In reality it is a bit more complicated than that, what inaugurates an intermediate period between the " modern" world of the ancient regime and the "contemporary world "Of nation states in which, in theory, the sovereign is no longer the King or the Emperor, but the people.
What is certain is that, with the declaration of independence, humanity encounters a principle that would soon become universal, namely that all men are equal and have equal rights. Fundamental principle, of an Enlightenment type, which despite being put in black and white on the declaration itself, the founding act of the new nation, and on the subsequent European constitutional papers and later on the various charters of fundamental rights, has often remained unheard or worse, ignored, and despite having equal rights on paper, de facto, slavery still existed in post-independence America. De facto all men were equal and had equal rights, but only if male, white, wealthy, and born in North America or at most in Europe.

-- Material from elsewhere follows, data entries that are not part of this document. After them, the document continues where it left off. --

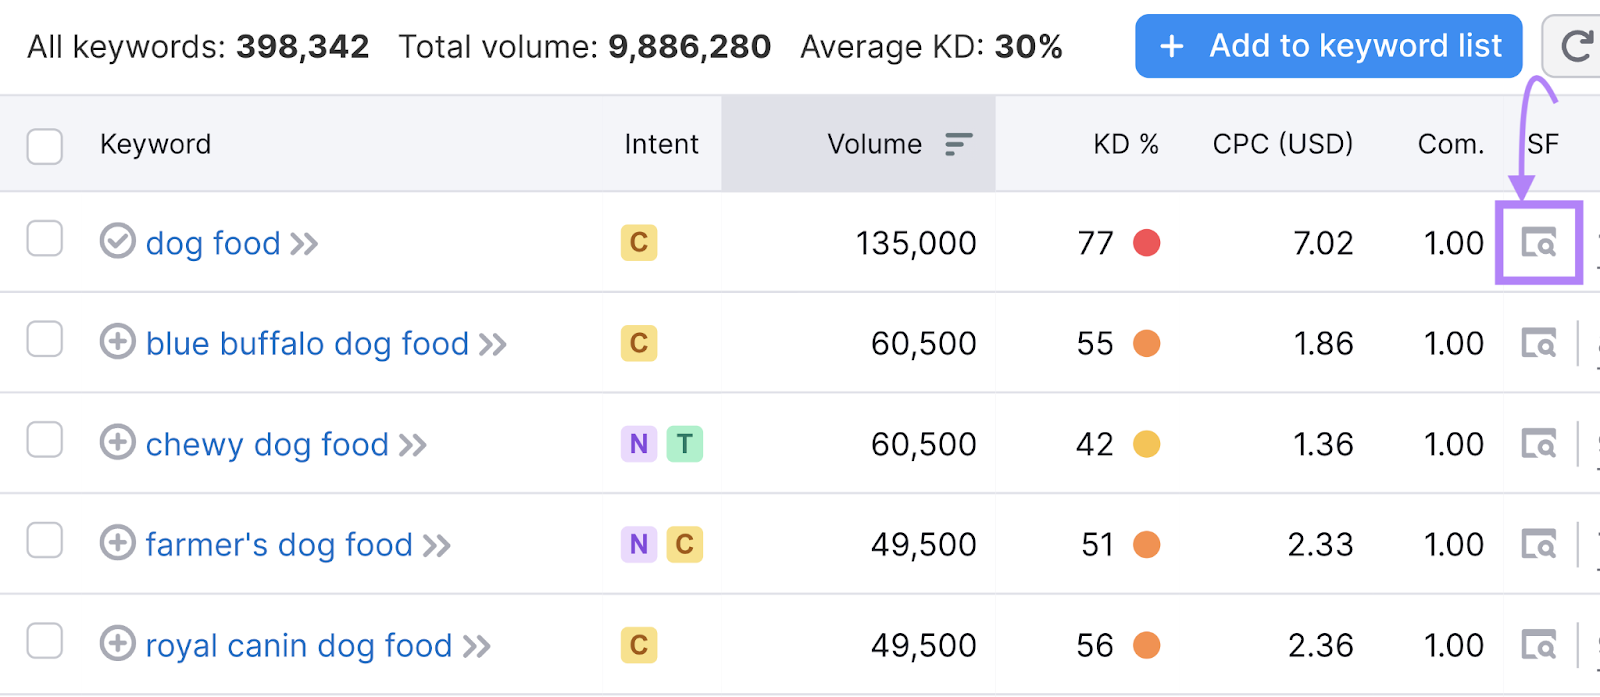This screenshot has width=1600, height=697.
Task: Expand chevrons beside farmer's dog food
Action: (x=436, y=546)
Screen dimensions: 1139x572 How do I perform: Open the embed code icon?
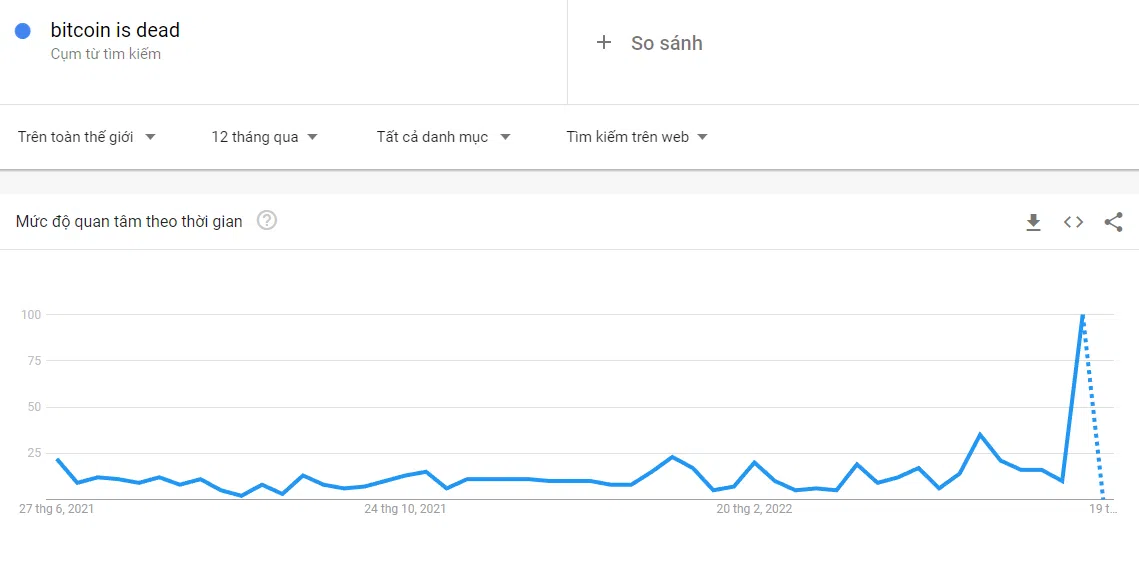[1073, 222]
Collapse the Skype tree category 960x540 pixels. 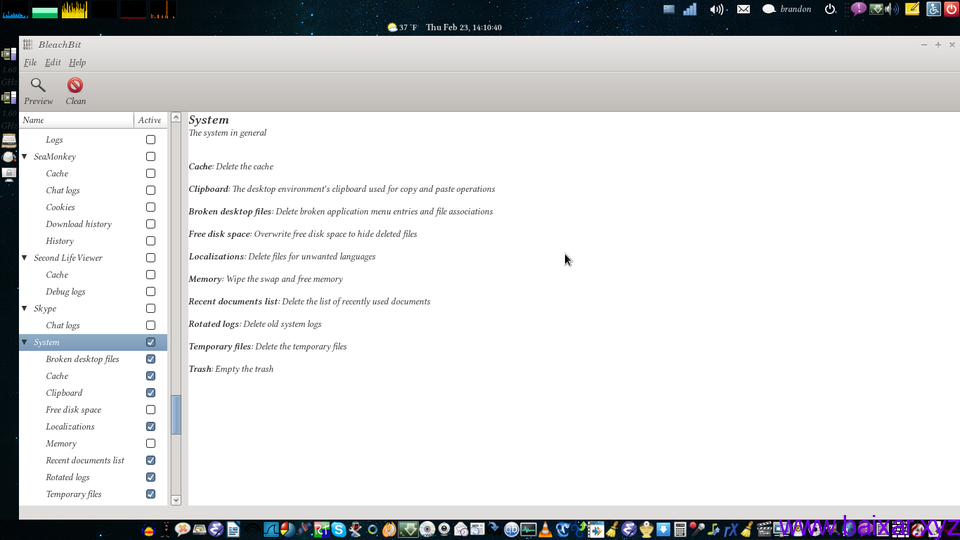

That day, July 4, 1776, the American bourgeoisie and the ideas of the Enlightenment triumphed over the old regime, marking the first blow to the traditional aristocracies which, in the course of the following century, would have fallen or in any case forced to restructure themselves in the form of parliamentary monarchies. / P>
With the birth of the USA for many historians the Contemporary age begins, according to others it begins with the French Revolution, also a bourgeois revolution, the first in Europe of a long series that would have engaged Europe at least until 1848.
This period, between 1776 and 1848 it is located in a historiographical limbo, halfway between the modern age and the contemporary age, having both modern and contemporary elements at the same time, but this is another story.
Returning to the American declaration of independence, this document has a very important value in defining the principles that would govern the new world and the new emerging era.
The bourgeois triumph marks the rise of a new ruling class in the world, first in the US and then in Europe, first with Napoleon (which, however, despite being totally a child of the revolution, is still tied to the principles and values of the ancient regime against which it lashes out, trying at the same time to unhinge and reorganize it, trying to carve out a place for himself and his associates in that elitist, restricted and generally inaccessible world) and then with the different revolutionary waves of the 20s, 30s and 48s.
Bourgeois Europe, also strengthened by the industrial revolution, gives the world a new face, a world founded on Enlightenment roots in which all men (in theory) are the same, even if, at least in the USA, slavery still exists, and in Europe a new form of " servility ", A sort of modern feudalism, in which the popular masses are no longer subordinated to the whims of the nobles, but to the ambitions of the new bourgeois masters [cit.] , whose wealth does not derive from land ownership, but from the intensity of its commercial exchanges.
The bourgeois world born from 1776 is a world in which there is an ever greater interconnection of the states and nations of the world, and an ever greater intensification of trade.
This opens the doors to a new social and political vision that manifests itself in the world with the birth of the communist ideology and points to a revenge of the subordinate classes, the popular masses, once forgotten by God and by history become in some way central elements. in the political events of the nineteenth century and over time they would have assumed a role and a dimension, apparently central in the definition of power, with all the risks, particularly highlighted in the twentieth century, that this entails.